I have a RAID Server (1.2TB of RAID5 Redundant Storage, FreeBSD 4.10) that I use for backing up all my media, photos included.


----------



## JDP (Sep 13, 2006)

I utilize a Compaq Proliant DL580 with 4 10,000 RPM Ultra SCSI 3 300GB drives configured in a RAID 5 for 900GB of total storage. I then use the free version of SyncBack to automagically copy all new/edited files from my desktop to that server.
I also have a folder I call 'Critical Photos', they're once in a lifetime shots or once I think are really special - those I have syncback also copy over to an FTP server I have in a datacenter


----------



## nyyphan (Sep 13, 2006)

For most of the photos that I use on my website, I have in at least 2-4 different locations.  I think the best and safest place I have my photos stored is in our lockbox on DVD.  I usually update it every 3 months, but in late summer, I tend to do it every month.  Four years ago our house was threatened by wildfire and by putting it in with our other vital documents (passports, birth certificates, etc.) I know I'll never lose them.  Yes, its a bit overkill, but at least I know that _if_ something happens, I've got a backup.


----------



## PixelPerfect (Sep 23, 2006)

I use a external hard drive, burn to Dvd's and have them on a computer


----------



## ksmattfish (Sep 24, 2006)

External hard drives, and CD-R/DVD-R's.  You can save money by buying internal HDs, and an external HD case, and putting it together yourself.  If you can operate a screw driver you can do it.


----------



## usayit (Sep 24, 2006)

I too use mirrored external firewire disks with copies burned out to archival quality CD-Rs.  Every month, the entire contents of the disks are pushed out to old fashioned magnetic tape (DLT media).


----------



## Ab$olut (Sep 24, 2006)

just done a full backup of 650mb odd of pics from my last 6 months having the camera onto a cd as I don't trust flash memory


----------



## qdebruin (Nov 16, 2006)

There is now a site which provides a lifetime guarantee on all content they store. when you upload your content is mirrored on two servers in separate locations, then daily backed up onto tape and stored in a 200ft granite vault in the Rockies. Site is owned by a fortune 500 company so worth checking out. Here is a link www.qvteam.myphotomax.com.
Saves you time and disappointment - I swear by it now.

Hope this helps
Cheers
Quinton


----------



## Wolff (Nov 16, 2006)

I copy my photos onto an external hard drive and then burn two cd's, one for my house and one to keep at work (incase my house burns down or something).


----------



## fmw (Nov 17, 2006)

Hard drives do fail.  Every one at some point in time.  No exceptions.  I back up to DVD RW.  I make two copies onto two separate discs.

My business files are backed up to three different hard drives on my network.  I'm comfortable with that.  My business files only really need to be available for a year.  Then they turn to paper.  The paper is discarded after 7 years.  

I would be comfortable with that for my images as well except I see the DVD RW as being more archival than hard drives - if you can consider digital to be archival at all.


----------



## bitteraspects (Nov 17, 2006)

i delete most of my stuff. i have a bad habit of not keeping files. the ones i really like i save to my box till i have enough to make a disk.


----------



## Alex_B (Nov 17, 2006)

> directly storage them in computer?



yes, the most recent images are always stored on one of my two internal disks.



> copy them at CD/DVD?



would be too many DVDs And... CDs and DVDs can (and at some point will) fail, they are not 100% safe as they age!
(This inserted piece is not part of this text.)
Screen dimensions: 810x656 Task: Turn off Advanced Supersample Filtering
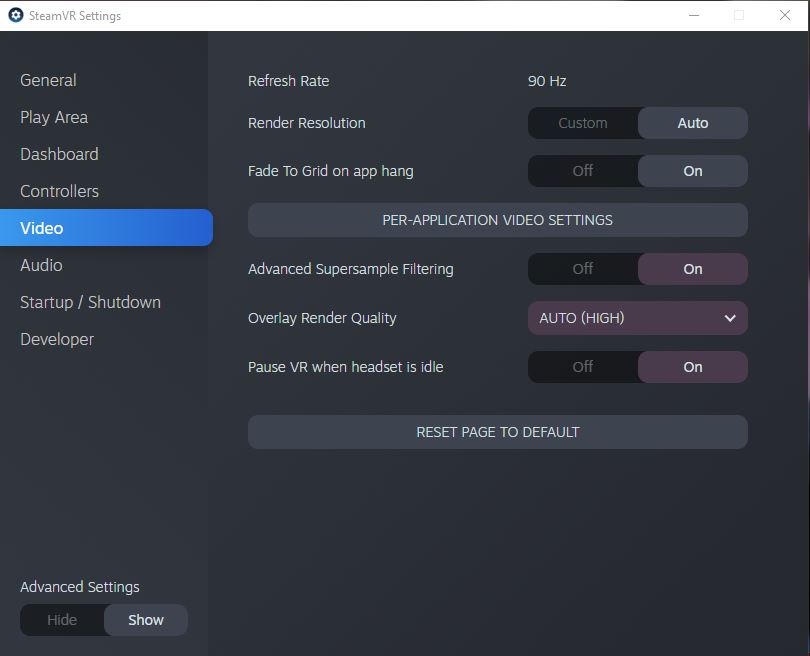(x=583, y=268)
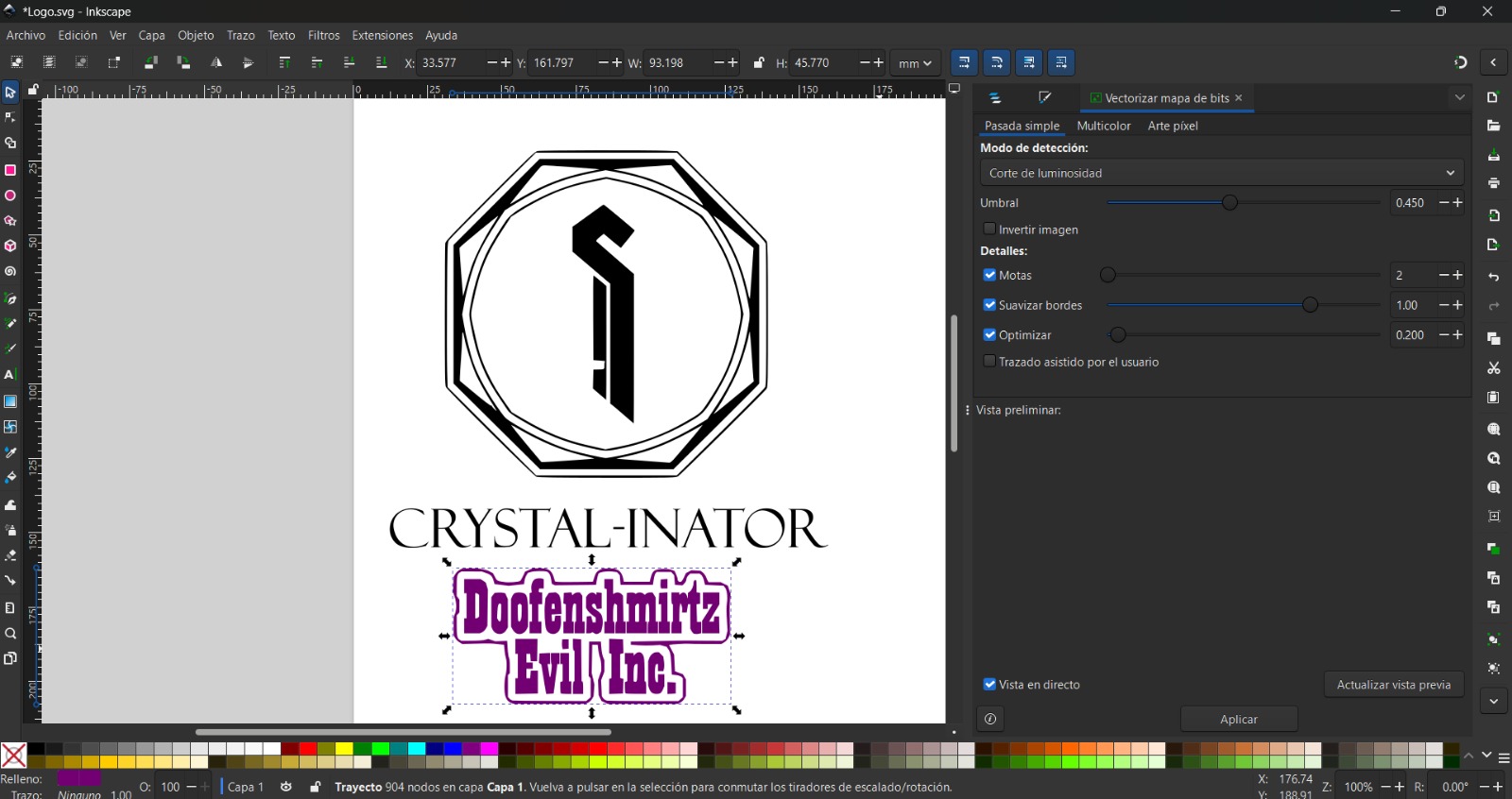
Task: Uncheck the Suavizar bordes option
Action: click(x=989, y=305)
> backup them at your SD Card?



Using CF cards in the camera ... but if I wanted to archive on SD or CF I would run out of money very quickly 



> or backup them at removeable hard drive?



yes!

ok, here in detail:

1. I have two internal disks with together 400 GByte .. those are to store the current images I still work with
2. Then there is one (small regarding physical size) external firewire/USB disk used as an archive (700GByte)
3. And there are currently 3 further external disks giving together 900 GByte used to backup for my external and internal drives. Two of those drives are full now and stored at a place 150 miles away 

So currently I have about 600 GByte of images, I would not want to burn those on DVD ... too mcuh work 

Also I think harddrives are a rather safe option if you include a backup. If the backup disks have a different age and are from a different maker, the probability of your backup AND your primary storage failing at the same time is very very low. Of course you have to replace the harddrives before they come of age and become more prone to failure.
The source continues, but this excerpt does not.